Thursday, June 11, 2020

Weeks 1 & 2: LFADS - Greatest Myth in American History


  • Do you agree, or disagree, with meritocracy? Is it truly a myth? (CRT)
          Throughout my life I can recall numerous times when my parents told me that, with hard work and dedication, I could achieve anything that I set my mind to.  But no matter how hard I worked, I never felt like I was making my educational dreams come true.  There was always one challenge or another that prevented or delayed the completion of goals I had laid out for myself.  On my maternal side of my family, I was the first of 13 grandchildren (number 5 in the line) to attempt going to college.  My parents were both lacking knowledge and financially ill prepared for sending their third child to college.  Neither of my parents are college educated, and my two older siblings had no interest in continuing their education, so I was their first foray into having a college bound child.
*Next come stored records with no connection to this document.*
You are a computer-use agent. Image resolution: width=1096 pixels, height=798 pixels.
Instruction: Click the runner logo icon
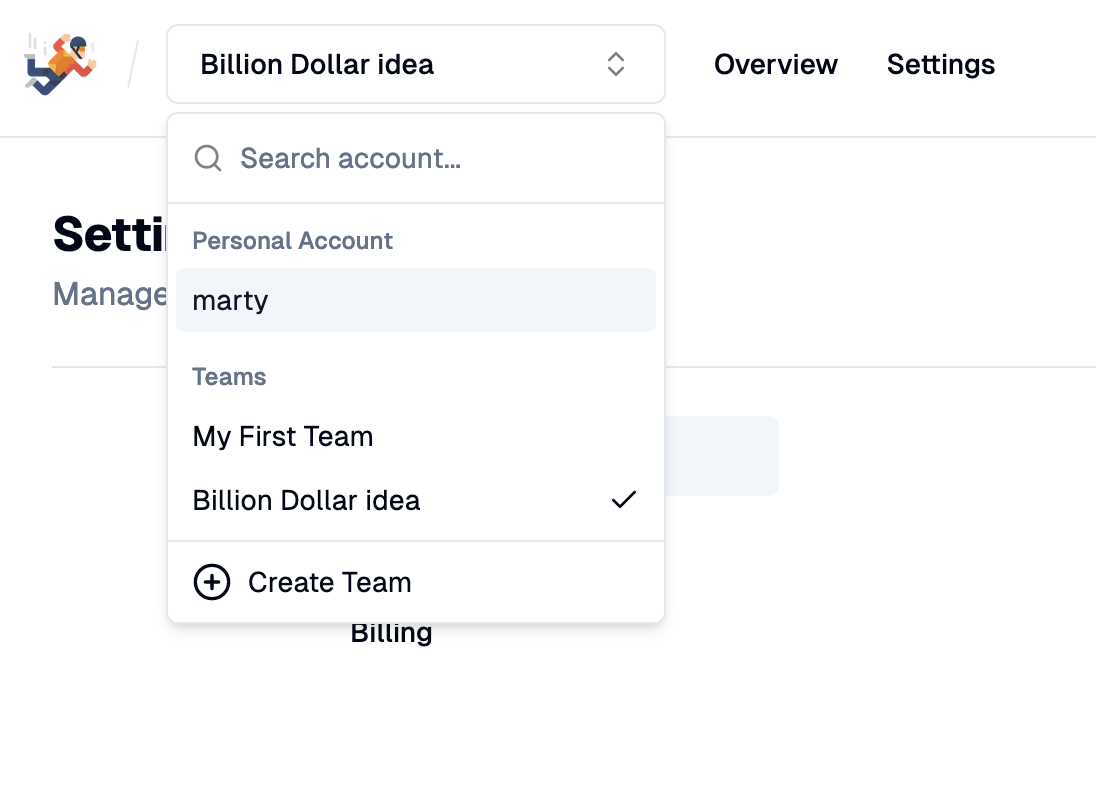tap(58, 62)
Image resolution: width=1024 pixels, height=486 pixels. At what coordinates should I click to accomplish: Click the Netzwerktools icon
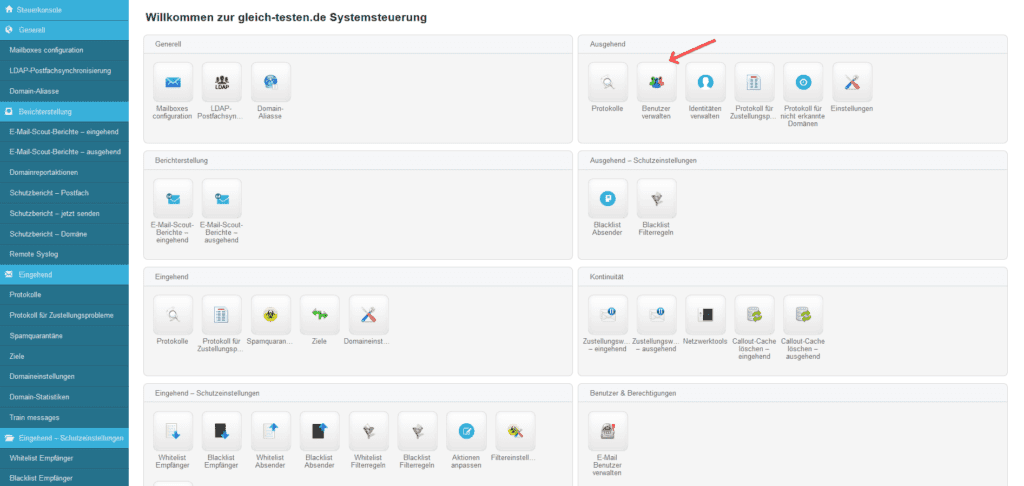point(705,315)
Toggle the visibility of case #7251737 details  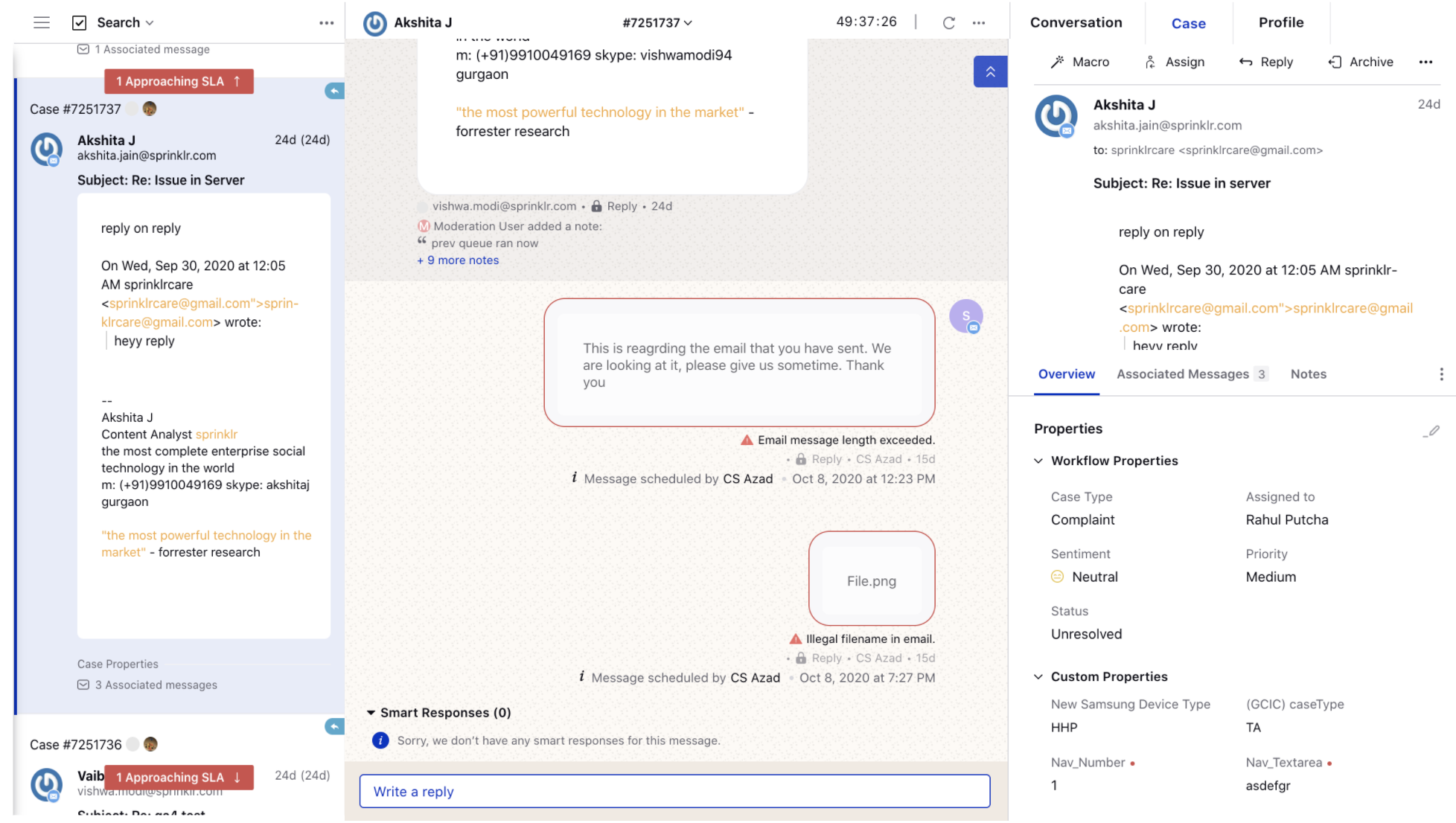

My journey through higher education has made me realize that meritocracy is a myth; and for some groups of people – no matter how hard you work – there are systematic barriers that continue to appear.

          As I have grown as a student and scholar, I’ve also realized that the ultimate barrier facing me (and many other Native students) in regard to my education was not that my parents were ill prepared, but rather was that I was Native.  My research in the field of Indian education has made it clear that the education system was not made for Native peoples.  Federal and Mission boarding schools only provided Native peoples with an education up to the 8th grade.  Heavily focused on vocational training, these boarding schools – which several generations of my family went to – were intended to train boys to be laborers and girls to be housekeepers.  No matter how hard they worked or how much they prayed, they were not going to achieve the “American Dream” because they were Native.  We could never achieve the American Dream because we are not part of the dream. 

          The Declaration of Independence refers to Native peoples as “merciless Indian savages,” and those three words say so much about how Euro-Americans viewed the worth of Native peoples, and how we should be treated.  Joe Feagin, as quoted in Critical Race Theory Matters states “acts of oppression are not just immediately harmful; they often carry long-term effects” (Zamudio, Russell, Rios & Bridgeman, 2011, pp. 27).  In other words, acts of oppression create an intergenerational legacy.  For over 500 years Native Americans have been viewed as less than.  For 500 years there have been generations of federal and state polices working to eliminate Native peoples.  America’s belief in meritocracy was built on the blood and tears of American Indians and is one of the greatest myths in American history.